Lidocaine reversible inactivation of the median raphe nucleus has no effect on reference memory but enhances working memory versions of the Morris water maze task.

Numerous studies in the past have dealt with the role of serotonergic system lesions in tasks aimed at measurement of cognitive behavior, but the literature concerning the role of serotonin in cognition remains controversial. Rats with electrolytic lesions of the median raphe nucleus (MRN) were found to display a profound impairment in both the acquisition and retention of spatial memory task. In this study, the lidocaine inactivation was employed to evaluate the involvement of the rat's median raphe nucleus in reference and working memory versions of the Morris water maze (MWM) task. Lidocaine (0.5 microl, 2%) was injected through a single cannula aimed at the MRN; control groups were treated in the same way with a 0.5 microl injection of saline. In Experiment 1, rats were trained in a reference memory version of the MWM with two blocks of four trials per day for three consecutive days, with intra-cerebral injection made 5 min before training. No significant difference was found. In Experiment 2, intra-cerebral injection was applied immediately after two blocks of four trials, and in Experiment 3, the drug was injected 5 min before retention test in rats that had received eight trials per day on three consecutive days. Again, no significant difference between control and treatment groups was found. These results indicate that MRN has no role in acquisition, consolidation and retrieval of spatial reference memory. In subsequent experiments, rats were trained in a working memory version of the MWM task to find a new target position in trial 1, and retrieval was tested 75 min later. MRN inactivation 5 min before (Experiment 4) and immediately after the acquisition trial (Experiment 5) enhanced spatial working memory. It is concluded that normal activity of the MRN has no role in formation and retrieval of reference memory, but it has an inhibitory role in working memory. Our results are confirmed with other studies suggesting that the serotonergic system has a different role in long-term and short-term memory. Interaction with other neurotransmitter systems like acetylcholine may be involved in this case.
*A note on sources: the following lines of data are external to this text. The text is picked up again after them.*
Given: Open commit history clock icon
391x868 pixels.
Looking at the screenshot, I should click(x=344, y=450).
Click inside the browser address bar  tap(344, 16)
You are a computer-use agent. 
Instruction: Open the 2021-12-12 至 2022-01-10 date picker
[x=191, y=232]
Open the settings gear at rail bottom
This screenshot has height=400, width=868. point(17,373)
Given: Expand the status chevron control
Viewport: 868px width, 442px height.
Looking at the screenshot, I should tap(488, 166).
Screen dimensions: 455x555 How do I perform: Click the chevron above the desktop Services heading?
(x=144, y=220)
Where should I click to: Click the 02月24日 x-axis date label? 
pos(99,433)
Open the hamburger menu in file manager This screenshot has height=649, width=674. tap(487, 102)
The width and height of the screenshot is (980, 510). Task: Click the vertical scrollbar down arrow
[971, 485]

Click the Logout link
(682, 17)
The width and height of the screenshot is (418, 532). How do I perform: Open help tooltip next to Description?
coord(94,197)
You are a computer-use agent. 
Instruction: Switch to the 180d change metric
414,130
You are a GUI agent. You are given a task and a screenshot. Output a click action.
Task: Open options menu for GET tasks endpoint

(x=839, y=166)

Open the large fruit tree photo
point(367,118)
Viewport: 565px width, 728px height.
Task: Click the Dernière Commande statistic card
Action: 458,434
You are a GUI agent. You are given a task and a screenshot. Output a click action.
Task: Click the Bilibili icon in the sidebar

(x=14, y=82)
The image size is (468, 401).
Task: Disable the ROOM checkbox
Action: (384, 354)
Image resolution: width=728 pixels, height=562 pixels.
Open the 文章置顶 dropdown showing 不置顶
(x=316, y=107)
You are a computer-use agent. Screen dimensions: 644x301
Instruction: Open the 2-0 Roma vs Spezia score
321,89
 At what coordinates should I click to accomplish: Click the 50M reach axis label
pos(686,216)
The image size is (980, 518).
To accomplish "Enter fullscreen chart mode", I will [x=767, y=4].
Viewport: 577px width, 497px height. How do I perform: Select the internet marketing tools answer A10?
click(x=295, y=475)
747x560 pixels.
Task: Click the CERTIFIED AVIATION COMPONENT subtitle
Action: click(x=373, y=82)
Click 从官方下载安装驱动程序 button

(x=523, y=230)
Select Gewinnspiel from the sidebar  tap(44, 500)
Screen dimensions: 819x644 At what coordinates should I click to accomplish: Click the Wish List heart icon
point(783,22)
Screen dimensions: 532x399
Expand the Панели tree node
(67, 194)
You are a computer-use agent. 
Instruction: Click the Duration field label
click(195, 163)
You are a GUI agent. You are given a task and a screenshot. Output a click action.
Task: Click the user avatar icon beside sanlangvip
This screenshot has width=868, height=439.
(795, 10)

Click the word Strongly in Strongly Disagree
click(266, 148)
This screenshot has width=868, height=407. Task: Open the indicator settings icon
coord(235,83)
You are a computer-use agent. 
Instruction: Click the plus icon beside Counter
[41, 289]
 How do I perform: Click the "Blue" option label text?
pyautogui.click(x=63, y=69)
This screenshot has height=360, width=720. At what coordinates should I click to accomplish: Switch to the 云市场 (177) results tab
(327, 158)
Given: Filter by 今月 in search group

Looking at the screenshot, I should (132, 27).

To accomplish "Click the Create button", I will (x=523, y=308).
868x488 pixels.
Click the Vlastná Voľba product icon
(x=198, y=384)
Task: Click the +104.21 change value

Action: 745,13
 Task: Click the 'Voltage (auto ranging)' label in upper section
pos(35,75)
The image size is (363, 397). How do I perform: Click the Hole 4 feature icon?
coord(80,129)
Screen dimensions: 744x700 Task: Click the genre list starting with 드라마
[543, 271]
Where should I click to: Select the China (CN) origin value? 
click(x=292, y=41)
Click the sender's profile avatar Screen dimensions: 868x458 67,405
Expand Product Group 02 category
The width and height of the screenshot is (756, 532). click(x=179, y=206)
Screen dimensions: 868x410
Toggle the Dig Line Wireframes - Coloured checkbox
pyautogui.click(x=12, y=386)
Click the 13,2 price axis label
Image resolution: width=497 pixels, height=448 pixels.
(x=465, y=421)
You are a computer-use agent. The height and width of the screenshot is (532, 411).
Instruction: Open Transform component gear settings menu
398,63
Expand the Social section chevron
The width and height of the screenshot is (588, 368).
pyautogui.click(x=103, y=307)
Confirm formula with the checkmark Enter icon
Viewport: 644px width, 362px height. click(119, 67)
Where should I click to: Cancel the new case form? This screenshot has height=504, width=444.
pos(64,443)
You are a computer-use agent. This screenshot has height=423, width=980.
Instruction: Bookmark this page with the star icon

Reversible inactivation of the median raphe nucleus enhances consolidation and retrieval but not acquisition of passive avoidance learning in rats.

Involvement of median raphe nucleus (MRN) in acquisition, consolidation and retrieval of passive avoidance (PA) was investigated with functional suppression of this area by lidocaine. Rats carrying a chronically implanted cannula aimed at the MRN were trained on a step-through passive avoidance task and received intra-MRN injection of lidocaine or saline 5 min before training or 5, 90 and 360 min after acquisition trial or 5 min before the retrieval test. Lidocaine MRN inactivation had no effect on PA learning. Lidocaine injected 5 and 90 min after the acquisition trial significantly enhanced avoidance of the dark compartment in comparison with the control group injected with saline. But PA retention was not affected by lidocaine injected 360 min after acquisition or 5 min before training. Retention latency significantly increased, when lidocaine injected 5 min before retrieval test. Step-through latency of naive rats was not affected by MRN blockade. Furthermore, reversible inactivation of MRN did not have a significant effect on locomotor activity. Our results indicate that the MRN contributes to PA consolidation at least until 90 min after acquisition and involves in PA retrieval. It is concluded that functional ablation of the MRN may disrupt the inhibitory actions of MRN projections to sub-cortical circuits participating in PA memorization and retrieval.